As the end of 2017 draws closer, it’s time for medical practitioners to start looking ahead to 2018. It can be hard for practices to maintain their cash flow during the early parts of the year. Patients’ insurance deductibles will reset, meaning that visits will have to be billed directly to them instead of the insurance company. This wouldn’t be a problem, however, there’s a trend of patients not paying their bills on time or in full. In fact, a 2016 TransUnion study found that 68 percent of patients who had an outstanding balance of less than $500 did not pay it in full. In 2015, the number was 53 percent, and in 2014, only 49 percent.
This trend might be because patients are having to pay more overall for their healthcare. Back in 2008, the standard person only had to fork over about 10 percent for their bill. Today, that number has soared to 30 percent.
To prepare for these consequences, there are certain steps practices can take to control their financial losses and get more money from patients.
Study the Practice’s Financial Health
Without taking stock of their revenue cycle on a regular basis, a practice will never really know if they’re in the positive or the negative. When January 1st rolls around, practices should gather all of the important data from the previous year, including cash inflow, the number of monthly visits, the amount charged to patients, any adjustments, and how long it took between the visit to full payment. Armed with this information, practices can alter their spending habits as necessary.

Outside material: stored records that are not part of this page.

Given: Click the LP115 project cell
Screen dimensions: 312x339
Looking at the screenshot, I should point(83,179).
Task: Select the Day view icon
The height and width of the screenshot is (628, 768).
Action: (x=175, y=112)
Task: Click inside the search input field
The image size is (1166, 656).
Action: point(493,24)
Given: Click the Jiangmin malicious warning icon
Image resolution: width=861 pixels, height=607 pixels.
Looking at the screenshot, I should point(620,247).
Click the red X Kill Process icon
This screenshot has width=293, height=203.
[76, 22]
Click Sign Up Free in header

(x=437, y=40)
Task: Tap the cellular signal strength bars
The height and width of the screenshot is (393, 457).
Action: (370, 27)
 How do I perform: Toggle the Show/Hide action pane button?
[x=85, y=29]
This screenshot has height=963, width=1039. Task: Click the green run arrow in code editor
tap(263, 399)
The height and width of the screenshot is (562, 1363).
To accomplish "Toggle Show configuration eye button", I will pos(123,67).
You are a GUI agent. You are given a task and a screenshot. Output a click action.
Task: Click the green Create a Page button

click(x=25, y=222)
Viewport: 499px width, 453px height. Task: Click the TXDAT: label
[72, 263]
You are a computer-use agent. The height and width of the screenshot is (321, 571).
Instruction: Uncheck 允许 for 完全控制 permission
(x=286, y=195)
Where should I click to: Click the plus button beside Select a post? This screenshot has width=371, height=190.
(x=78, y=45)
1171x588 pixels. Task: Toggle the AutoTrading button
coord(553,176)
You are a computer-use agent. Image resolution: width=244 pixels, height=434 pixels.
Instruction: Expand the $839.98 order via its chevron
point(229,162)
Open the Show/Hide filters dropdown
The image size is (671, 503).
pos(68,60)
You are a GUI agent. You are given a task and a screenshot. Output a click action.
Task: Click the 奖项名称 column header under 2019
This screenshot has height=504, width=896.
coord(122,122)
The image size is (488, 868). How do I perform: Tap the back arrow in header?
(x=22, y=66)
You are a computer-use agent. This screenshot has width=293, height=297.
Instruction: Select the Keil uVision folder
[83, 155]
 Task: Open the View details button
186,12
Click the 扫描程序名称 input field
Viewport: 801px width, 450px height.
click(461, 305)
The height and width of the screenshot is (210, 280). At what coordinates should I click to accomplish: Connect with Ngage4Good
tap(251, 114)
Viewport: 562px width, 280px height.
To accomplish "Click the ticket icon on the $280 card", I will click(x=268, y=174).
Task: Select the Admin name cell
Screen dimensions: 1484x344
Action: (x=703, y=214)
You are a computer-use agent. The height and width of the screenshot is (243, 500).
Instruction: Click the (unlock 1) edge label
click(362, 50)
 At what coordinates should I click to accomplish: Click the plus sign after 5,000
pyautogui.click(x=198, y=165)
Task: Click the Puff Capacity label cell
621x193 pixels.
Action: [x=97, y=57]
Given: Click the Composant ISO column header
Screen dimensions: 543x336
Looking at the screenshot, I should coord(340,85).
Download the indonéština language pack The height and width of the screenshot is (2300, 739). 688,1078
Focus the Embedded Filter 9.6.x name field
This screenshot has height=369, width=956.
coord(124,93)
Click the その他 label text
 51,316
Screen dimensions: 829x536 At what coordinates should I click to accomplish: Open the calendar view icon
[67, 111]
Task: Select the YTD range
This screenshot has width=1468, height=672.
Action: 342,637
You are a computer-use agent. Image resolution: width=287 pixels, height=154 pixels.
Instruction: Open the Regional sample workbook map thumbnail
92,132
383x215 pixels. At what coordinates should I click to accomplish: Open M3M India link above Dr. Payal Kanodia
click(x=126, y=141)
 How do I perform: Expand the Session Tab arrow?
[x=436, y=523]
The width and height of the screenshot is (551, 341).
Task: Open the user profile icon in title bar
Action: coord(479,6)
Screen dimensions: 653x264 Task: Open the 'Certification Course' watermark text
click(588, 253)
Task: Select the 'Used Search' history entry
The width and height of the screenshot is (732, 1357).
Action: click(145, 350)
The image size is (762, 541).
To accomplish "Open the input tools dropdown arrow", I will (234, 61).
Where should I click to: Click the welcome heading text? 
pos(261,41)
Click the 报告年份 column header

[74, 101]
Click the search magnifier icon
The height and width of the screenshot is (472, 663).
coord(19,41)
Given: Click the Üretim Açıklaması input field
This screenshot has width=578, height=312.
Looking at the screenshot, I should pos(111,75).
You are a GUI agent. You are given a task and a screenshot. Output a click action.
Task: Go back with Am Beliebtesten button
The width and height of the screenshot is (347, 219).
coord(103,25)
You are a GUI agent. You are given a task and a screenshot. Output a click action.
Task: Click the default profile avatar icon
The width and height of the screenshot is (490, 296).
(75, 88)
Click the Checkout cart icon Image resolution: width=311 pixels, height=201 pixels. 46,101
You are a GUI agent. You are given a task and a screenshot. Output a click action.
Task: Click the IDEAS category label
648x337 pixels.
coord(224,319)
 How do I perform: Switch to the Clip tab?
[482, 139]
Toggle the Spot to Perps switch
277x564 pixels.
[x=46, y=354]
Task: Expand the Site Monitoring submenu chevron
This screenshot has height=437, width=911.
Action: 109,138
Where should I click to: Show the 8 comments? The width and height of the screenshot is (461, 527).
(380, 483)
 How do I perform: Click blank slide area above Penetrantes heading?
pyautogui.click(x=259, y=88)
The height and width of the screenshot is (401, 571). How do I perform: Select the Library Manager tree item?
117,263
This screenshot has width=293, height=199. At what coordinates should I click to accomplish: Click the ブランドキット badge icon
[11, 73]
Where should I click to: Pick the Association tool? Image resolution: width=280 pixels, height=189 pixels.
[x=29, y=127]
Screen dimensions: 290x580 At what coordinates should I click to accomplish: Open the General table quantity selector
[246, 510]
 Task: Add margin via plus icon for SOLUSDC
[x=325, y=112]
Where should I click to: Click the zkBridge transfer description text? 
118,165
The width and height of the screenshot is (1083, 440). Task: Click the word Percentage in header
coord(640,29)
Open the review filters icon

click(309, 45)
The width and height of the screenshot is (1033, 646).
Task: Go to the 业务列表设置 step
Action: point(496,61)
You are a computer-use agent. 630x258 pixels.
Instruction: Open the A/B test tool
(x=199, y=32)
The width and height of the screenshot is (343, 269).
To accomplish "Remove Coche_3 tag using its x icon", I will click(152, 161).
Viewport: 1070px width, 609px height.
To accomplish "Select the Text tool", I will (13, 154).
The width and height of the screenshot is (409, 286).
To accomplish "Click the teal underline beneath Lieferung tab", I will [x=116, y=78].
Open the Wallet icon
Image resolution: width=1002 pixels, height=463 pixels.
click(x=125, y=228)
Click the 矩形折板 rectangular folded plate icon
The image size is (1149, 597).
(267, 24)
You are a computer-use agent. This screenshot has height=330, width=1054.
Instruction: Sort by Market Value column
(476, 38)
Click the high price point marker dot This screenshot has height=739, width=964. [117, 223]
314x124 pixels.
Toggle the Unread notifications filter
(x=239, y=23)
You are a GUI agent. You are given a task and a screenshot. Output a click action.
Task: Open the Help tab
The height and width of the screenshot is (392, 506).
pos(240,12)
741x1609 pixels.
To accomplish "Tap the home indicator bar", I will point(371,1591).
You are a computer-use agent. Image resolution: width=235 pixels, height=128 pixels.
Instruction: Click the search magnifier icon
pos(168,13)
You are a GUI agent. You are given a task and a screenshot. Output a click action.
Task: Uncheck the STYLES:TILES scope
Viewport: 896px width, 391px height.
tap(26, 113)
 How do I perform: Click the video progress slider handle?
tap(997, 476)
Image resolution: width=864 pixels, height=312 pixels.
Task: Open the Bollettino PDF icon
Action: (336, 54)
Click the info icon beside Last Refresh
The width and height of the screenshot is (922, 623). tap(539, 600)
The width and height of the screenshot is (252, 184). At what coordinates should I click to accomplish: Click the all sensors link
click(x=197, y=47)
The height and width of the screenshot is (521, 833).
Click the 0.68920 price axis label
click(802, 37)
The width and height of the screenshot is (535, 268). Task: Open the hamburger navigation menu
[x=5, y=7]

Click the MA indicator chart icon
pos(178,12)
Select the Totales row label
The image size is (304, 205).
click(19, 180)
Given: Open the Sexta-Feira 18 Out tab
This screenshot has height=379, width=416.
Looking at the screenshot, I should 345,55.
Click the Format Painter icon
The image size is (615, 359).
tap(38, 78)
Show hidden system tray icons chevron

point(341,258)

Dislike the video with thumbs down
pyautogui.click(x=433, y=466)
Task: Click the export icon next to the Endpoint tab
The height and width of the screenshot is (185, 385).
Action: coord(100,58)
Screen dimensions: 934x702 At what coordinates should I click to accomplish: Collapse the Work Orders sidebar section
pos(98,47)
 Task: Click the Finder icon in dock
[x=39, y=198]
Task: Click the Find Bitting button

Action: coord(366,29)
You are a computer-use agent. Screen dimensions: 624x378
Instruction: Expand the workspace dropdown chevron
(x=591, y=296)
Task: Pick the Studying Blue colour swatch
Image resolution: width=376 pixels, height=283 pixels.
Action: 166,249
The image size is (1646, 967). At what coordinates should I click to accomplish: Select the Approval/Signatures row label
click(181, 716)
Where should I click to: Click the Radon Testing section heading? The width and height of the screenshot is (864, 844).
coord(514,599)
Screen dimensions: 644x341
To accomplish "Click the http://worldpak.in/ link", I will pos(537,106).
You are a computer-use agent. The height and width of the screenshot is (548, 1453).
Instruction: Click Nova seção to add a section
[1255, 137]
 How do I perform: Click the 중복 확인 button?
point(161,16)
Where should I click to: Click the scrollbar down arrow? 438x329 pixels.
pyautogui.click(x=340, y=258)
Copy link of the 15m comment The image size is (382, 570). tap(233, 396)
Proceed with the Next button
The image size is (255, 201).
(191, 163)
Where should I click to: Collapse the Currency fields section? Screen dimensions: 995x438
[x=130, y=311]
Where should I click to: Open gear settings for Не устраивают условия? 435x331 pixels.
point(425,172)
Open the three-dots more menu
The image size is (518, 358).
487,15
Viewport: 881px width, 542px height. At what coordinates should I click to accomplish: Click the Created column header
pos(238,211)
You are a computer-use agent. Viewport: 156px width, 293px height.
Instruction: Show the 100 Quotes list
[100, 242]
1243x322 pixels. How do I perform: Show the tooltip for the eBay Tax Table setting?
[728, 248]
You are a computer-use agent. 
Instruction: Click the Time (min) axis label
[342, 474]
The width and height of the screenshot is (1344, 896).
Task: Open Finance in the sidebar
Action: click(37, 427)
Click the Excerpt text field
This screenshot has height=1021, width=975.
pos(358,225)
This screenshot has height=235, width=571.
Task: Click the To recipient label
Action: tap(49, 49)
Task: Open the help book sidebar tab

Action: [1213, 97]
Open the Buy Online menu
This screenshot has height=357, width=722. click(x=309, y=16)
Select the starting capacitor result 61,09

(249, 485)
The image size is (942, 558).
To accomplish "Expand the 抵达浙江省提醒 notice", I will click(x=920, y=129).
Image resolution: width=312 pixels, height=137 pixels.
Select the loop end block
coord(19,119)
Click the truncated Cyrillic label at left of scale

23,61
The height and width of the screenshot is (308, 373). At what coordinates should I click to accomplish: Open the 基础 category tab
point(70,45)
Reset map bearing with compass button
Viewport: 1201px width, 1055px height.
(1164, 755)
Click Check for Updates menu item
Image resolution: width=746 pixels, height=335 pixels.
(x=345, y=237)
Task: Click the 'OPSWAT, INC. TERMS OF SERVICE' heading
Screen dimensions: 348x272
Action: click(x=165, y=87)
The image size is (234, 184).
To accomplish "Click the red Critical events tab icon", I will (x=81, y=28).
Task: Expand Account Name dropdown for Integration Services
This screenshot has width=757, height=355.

Control Spending at the Beginning of the Year
Regardless of the practice’s financial health, it’s always a good idea to control spending at the beginning of the year. For example, doctors in the practice might choose to keep their salaries low during the first couple months of the year to ensure the practice has money to pay bills. Practices might also want to hold off on buying supplies or hiring new workers until things are more stable.
Celebrate Staff Achievements
It’s important for doctors and other leaders of the practice to educate staff on the financial issues lurking at the start of the year. This will motivate them to try even harder to collect payment from the patient at the time of visit. However, for extra incentive, practice leaders can offer achievement awards or bonuses for staff members who satisfy patients while collecting bill payments.
While any bonuses might need to be paid later in the year, the idea of being able to earn more for working harder should appeal to the entire staff.
Offer Various Payment Options
To increase the chances of a patient being able to pay, practices should offer a wide variety of payment options, including credit cards, checks, cash, and online portals. It’s also a good idea to allow payment plans, as getting some money over time is better than never getting any money. Practices should send reminder invoices to patients that do not pay.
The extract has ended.